#### MATERIAL PROVIDED
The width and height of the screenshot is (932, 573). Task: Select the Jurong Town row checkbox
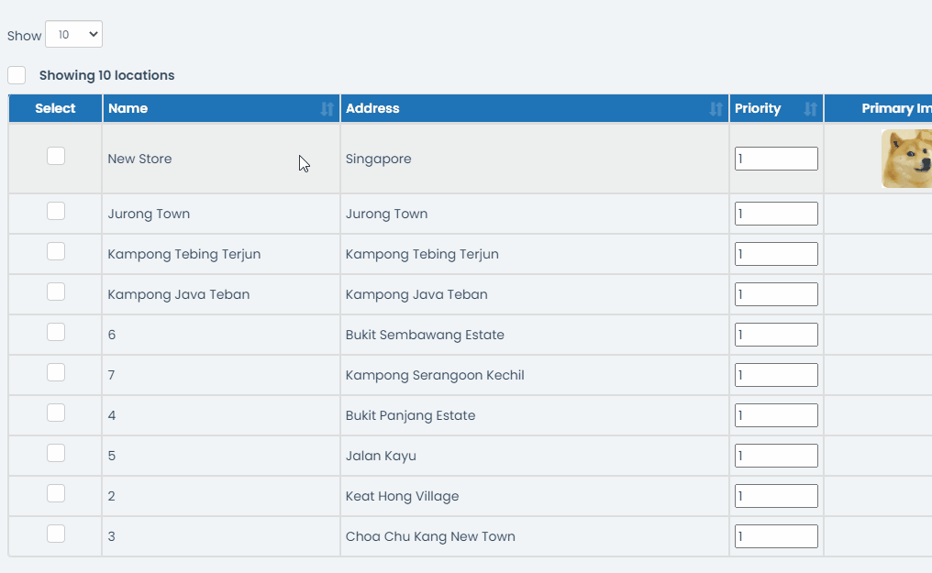tap(56, 211)
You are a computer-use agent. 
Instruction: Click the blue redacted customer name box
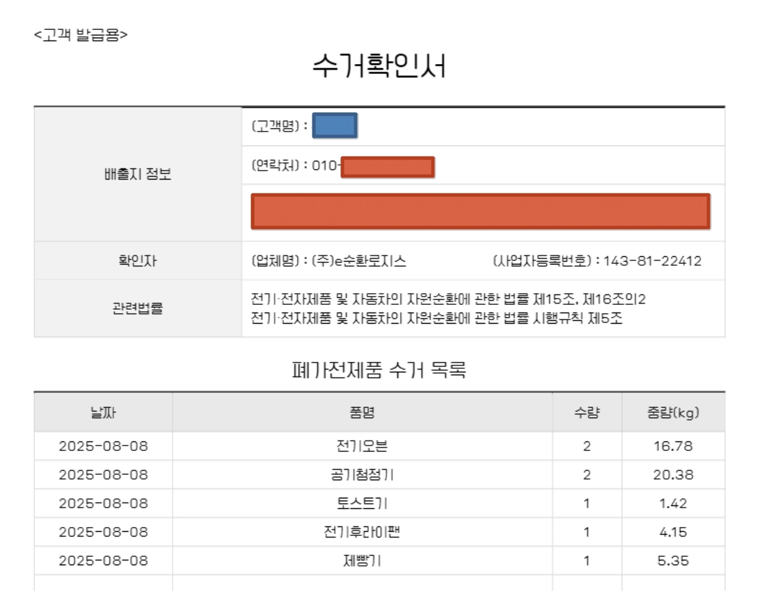335,126
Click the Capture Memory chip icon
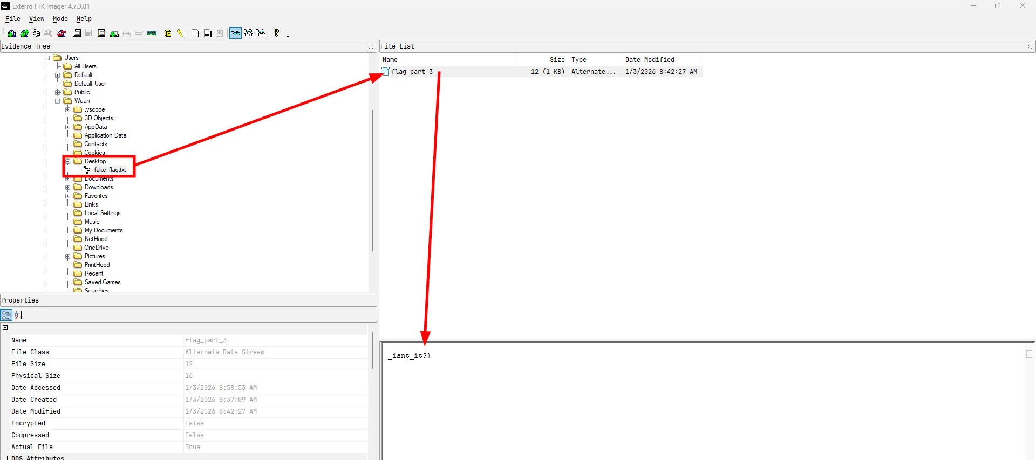1036x460 pixels. coord(152,33)
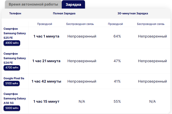Click the 30-минутная Зарядка column header
172x114 pixels.
pos(133,13)
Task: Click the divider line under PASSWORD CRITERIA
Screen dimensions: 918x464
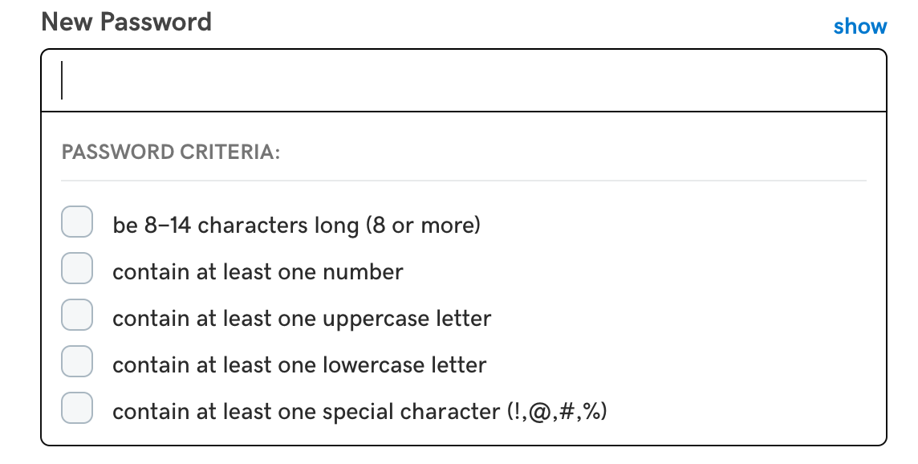Action: [464, 181]
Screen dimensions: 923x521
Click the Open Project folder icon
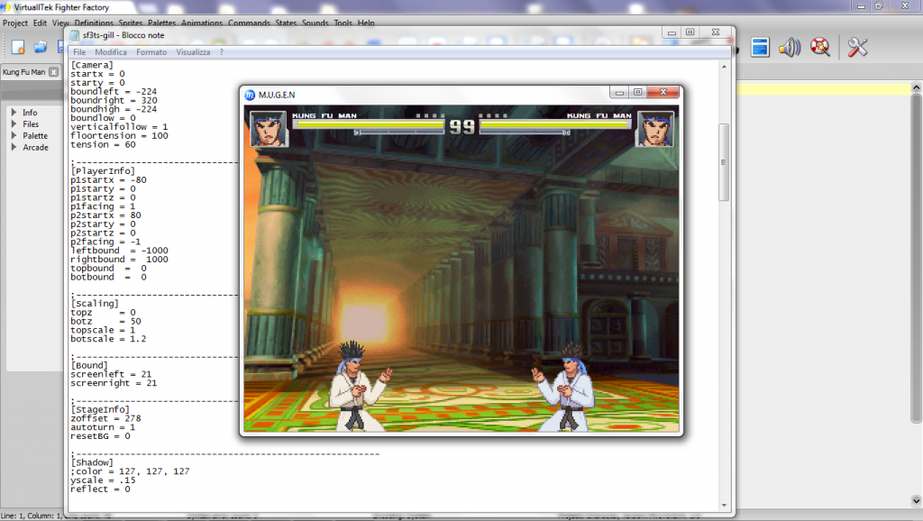[41, 47]
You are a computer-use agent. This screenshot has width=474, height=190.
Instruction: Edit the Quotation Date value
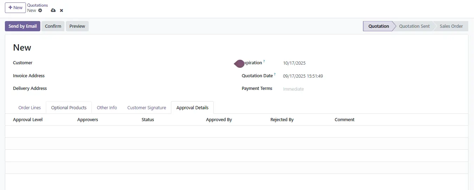click(303, 76)
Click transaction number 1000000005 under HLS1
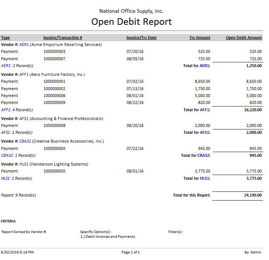Viewport: 269px width, 260px height. point(54,171)
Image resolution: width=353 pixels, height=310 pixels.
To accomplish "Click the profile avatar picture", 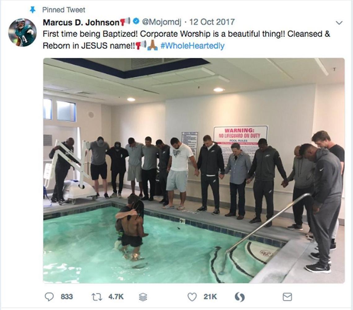I will point(22,32).
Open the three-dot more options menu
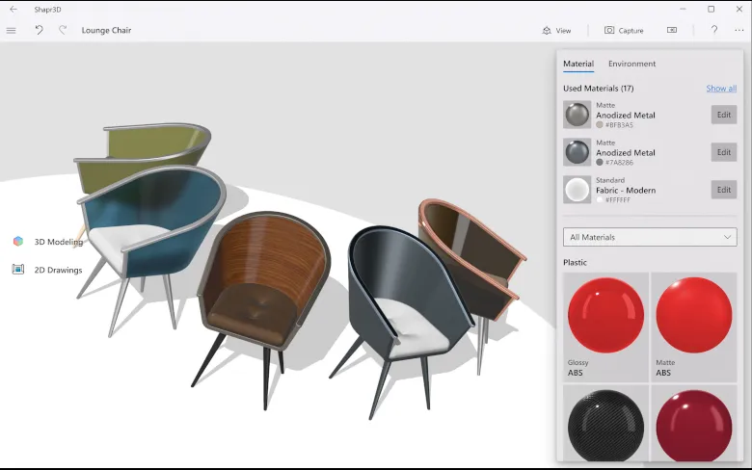 [x=739, y=30]
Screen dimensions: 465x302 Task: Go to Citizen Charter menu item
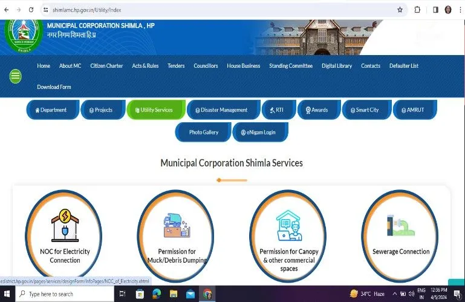click(106, 66)
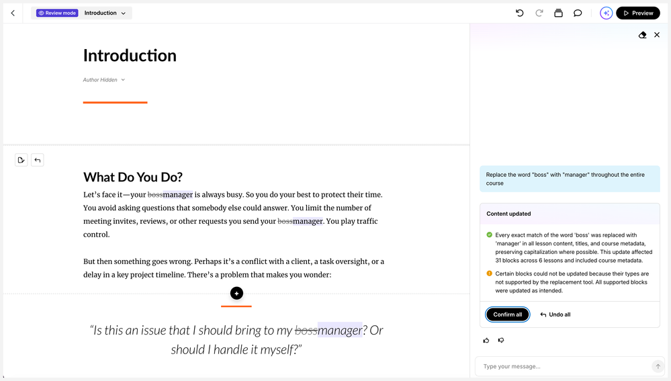Open the comments speech bubble icon
This screenshot has width=671, height=381.
578,13
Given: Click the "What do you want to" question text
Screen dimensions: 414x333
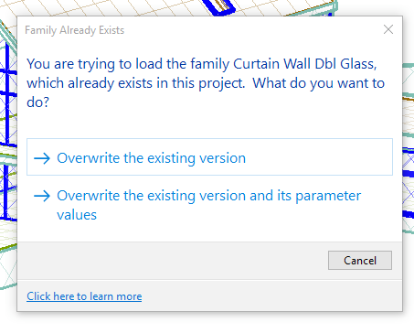Looking at the screenshot, I should point(318,83).
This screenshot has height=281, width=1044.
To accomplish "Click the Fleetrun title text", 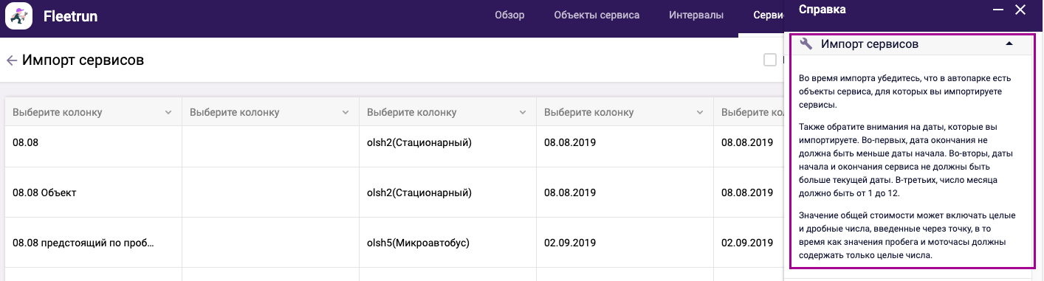I will [70, 15].
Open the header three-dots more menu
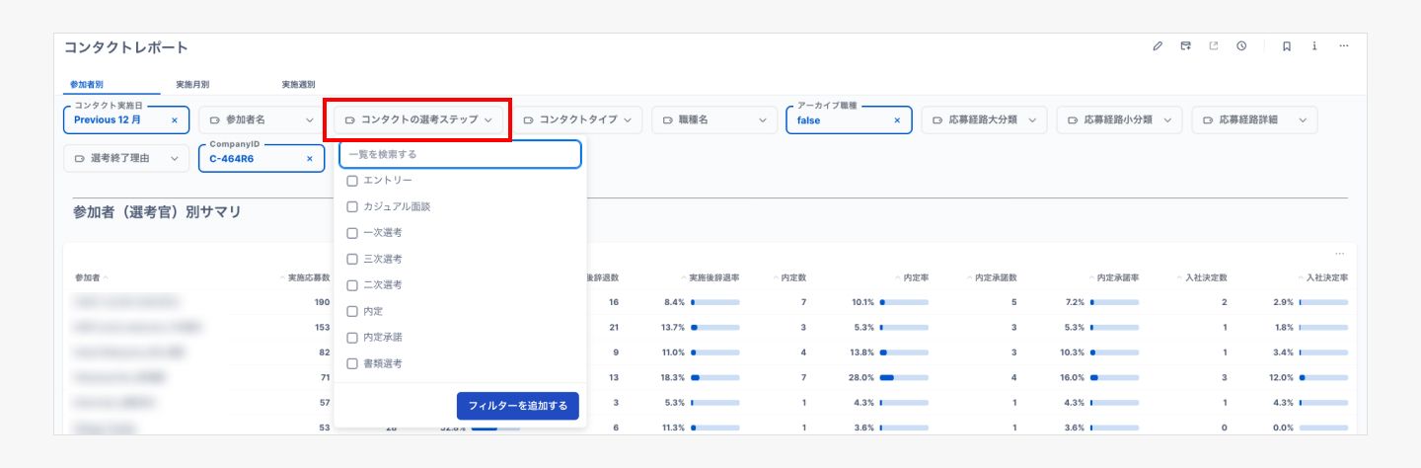Viewport: 1421px width, 468px height. [x=1343, y=46]
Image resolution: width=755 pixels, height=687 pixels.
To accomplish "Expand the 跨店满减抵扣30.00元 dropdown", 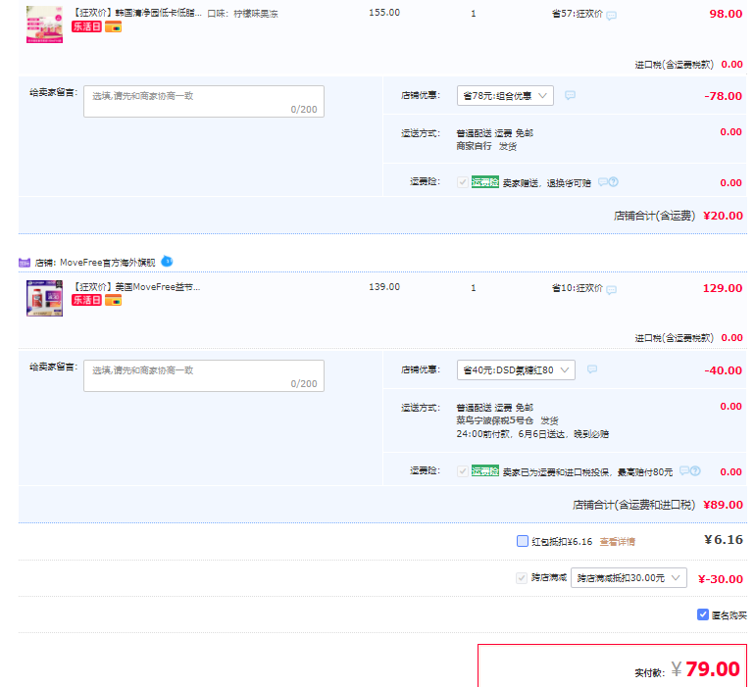I will point(629,578).
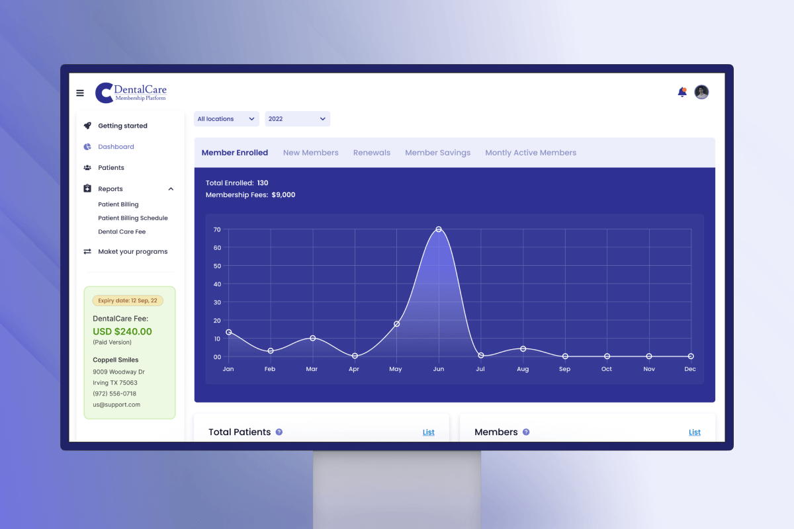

#### YOUR ASSIGNMENT
Your reply should consist of one number: how many lines of the material above include the word "resolution".

#### EXERCISE OUTPUT
2